### Page text
________________

In the Labor Department, Secretary George Shultz, one of the ablest of Nixon's appointees, has combined job-training programs and the employment service, on the logical assumption that the two should be coordinated so that people will be trained for jobs that are available. Labor has taken over OEO's Job Corps. The Interior Department is working on a major reshuffling of the Bureau of Indian Affairs and will probably transfer it to HEW or OEO. Interior Secretary Walter Hickel believes Interior should concern itself primarily with natural resources, and let one of the other departments take on an agency that is committed to people.

In contrast with the Eisenhower Administration during its early days, when some programs were changed simply to give them a Republican stamp, the Nixon people have been remarkably undogmatic and, for the most part, have examined Democratic commitments with nonpartisan objectivity. The Model Cities program has not only been retained, but has also won high praise as the kind of decentralized operation that the Nixonites want. Federal aid to education, which Republicans opposed for years, is now sacrosanct. OEO will stay in business, though some of its branches, such as the Head Start program, will be shifted to other agencies. Among Johnson's innovations, only the Job Corps has felt the full brunt of the ax, and even that was cut back by no more than a third. The Republicans can be more than a little pompous in praising their organizational abilities, but if they can put the Johnson legislation--particularly HEW's new programs--in order they will have accomplished a great deal.

Pragmatic Theme

Already Finch has accomplished something in his own department: he has made quite clear that he is in charge. Like the Defense Department before Robert McNamara, HEW has a habit of slipping away from its bosses. So far, Finch, who hitherto had held no administrative post, seems to be on top. "There are two ways you can run this department," says Comptroller Jim Kelly, HEW's highest-ranking civil servant. "You can come in and leave the minor barons to run their own show, or you can try to shape their outlooks and decisions. Finch has come in with the idea of taking over."

No one has defined the Administration's overall approach more plainly and precisely than Finch. "As far as I'm concerned," he told TIME Correspondent Marvin Zim, "our theme is going to be pragmatism. The urban crisis means different things to different people. The time has come to start de-escalating the rhetoric and to start thinking about how to solve it. Since we weren't elected by the big cities, we can start with a new kind of candor. We don't have to kid ourselves about political obligations."

While he has accepted the Government's responsibility for society's problems, Finch, as a card-carrying Republican, believes in a greater role for individuals and nongovernmental agencies. "In the middle third of this century," he says, "social problems were looked upon as the exclusive province of the Federal Government. In the final third, we are going to have to mobilize resources far beyond mere federal dollars if we're going to deal effectively with those problems. We're going to have to engage a full cross section of the entire private or nongovernmental sector, individuals, institutions and other groupings alike. I think the Republican Party is far more likely to achieve that than the Democratic."

________________

### Entries supplied
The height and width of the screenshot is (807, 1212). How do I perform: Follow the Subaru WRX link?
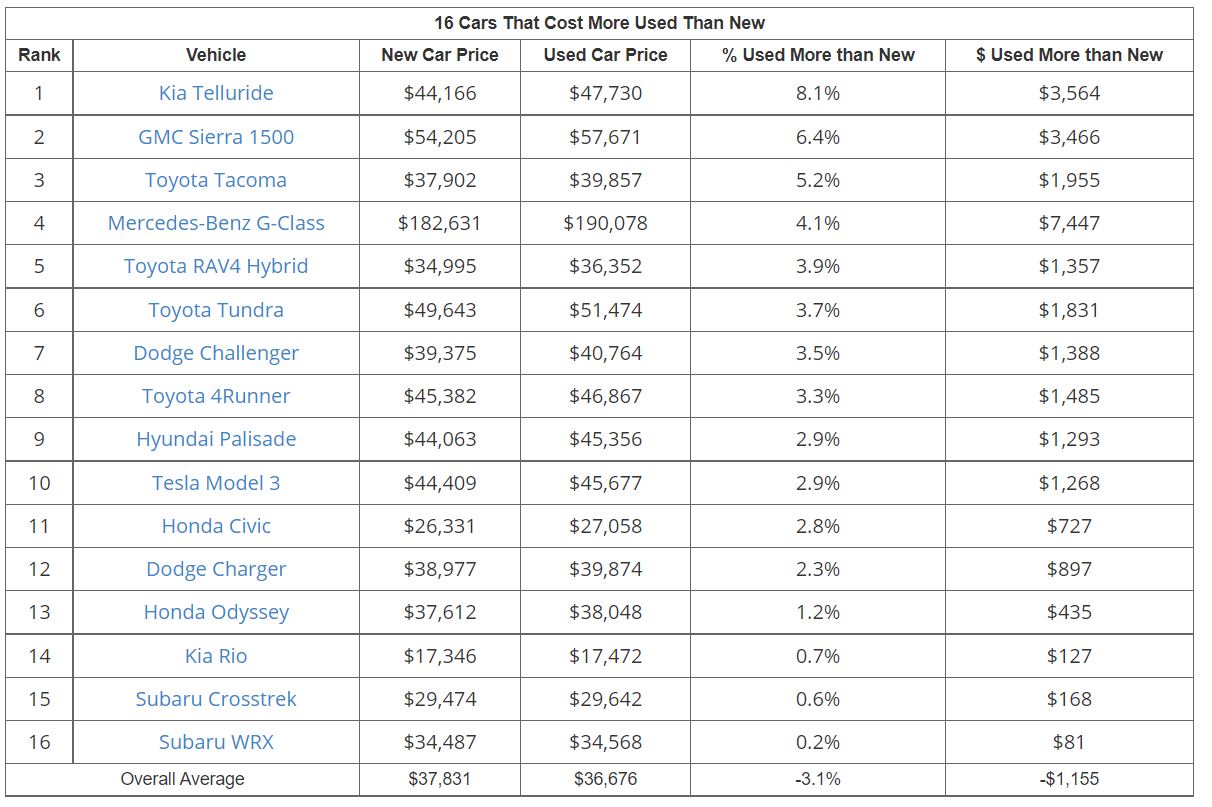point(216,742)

________________

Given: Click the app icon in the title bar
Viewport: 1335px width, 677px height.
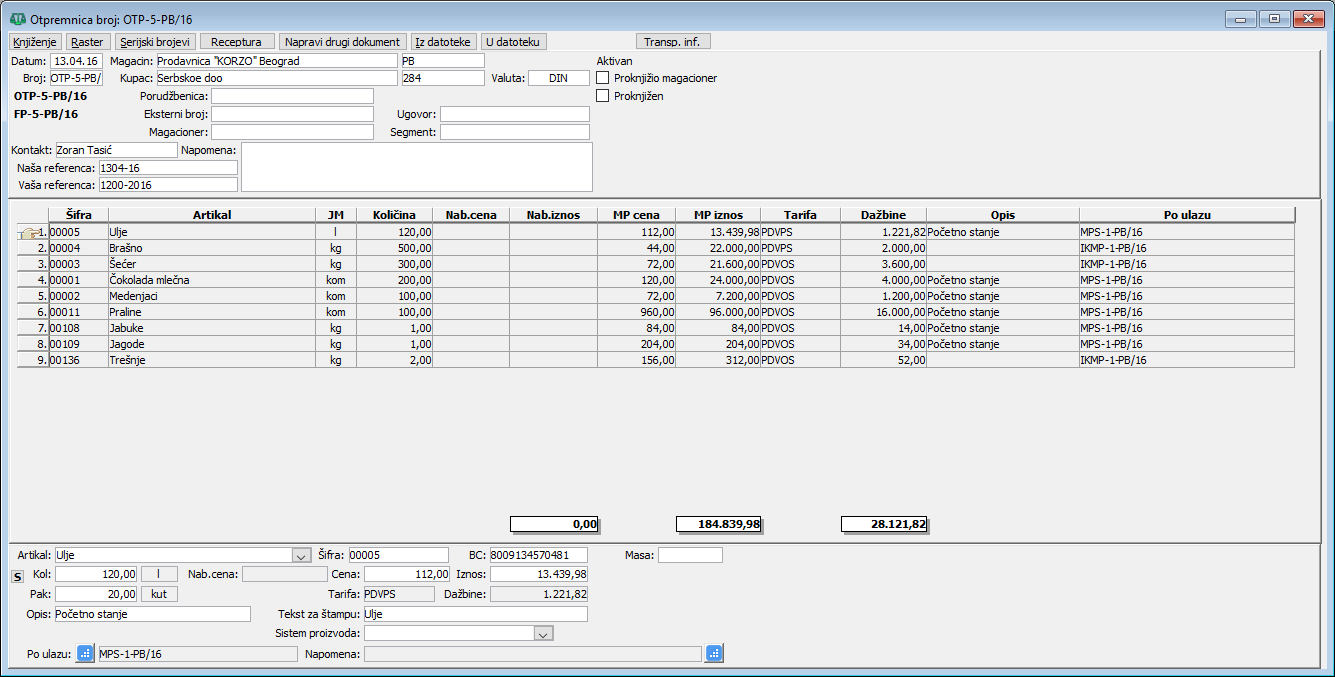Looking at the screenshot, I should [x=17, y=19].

________________

### Task item
Reproduce the passage on the Nixon Administration's domestic programs word for word, starting at "In the Labor" and ending at "committed to people.".

### Answer to this problem
In the Labor Department, Secretary George Shultz, one of the ablest of Nixon's appointees, has combined job-training programs and the employment service, on the logical assumption that the two should be coordinated so that people will be trained for jobs that are available. Labor has taken over OEO's Job Corps. The Interior Department is working on a major reshuffling of the Bureau of Indian Affairs and will probably transfer it to HEW or OEO. Interior Secretary Walter Hickel believes Interior should concern itself primarily with natural resources, and let one of the other departments take on an agency that is committed to people.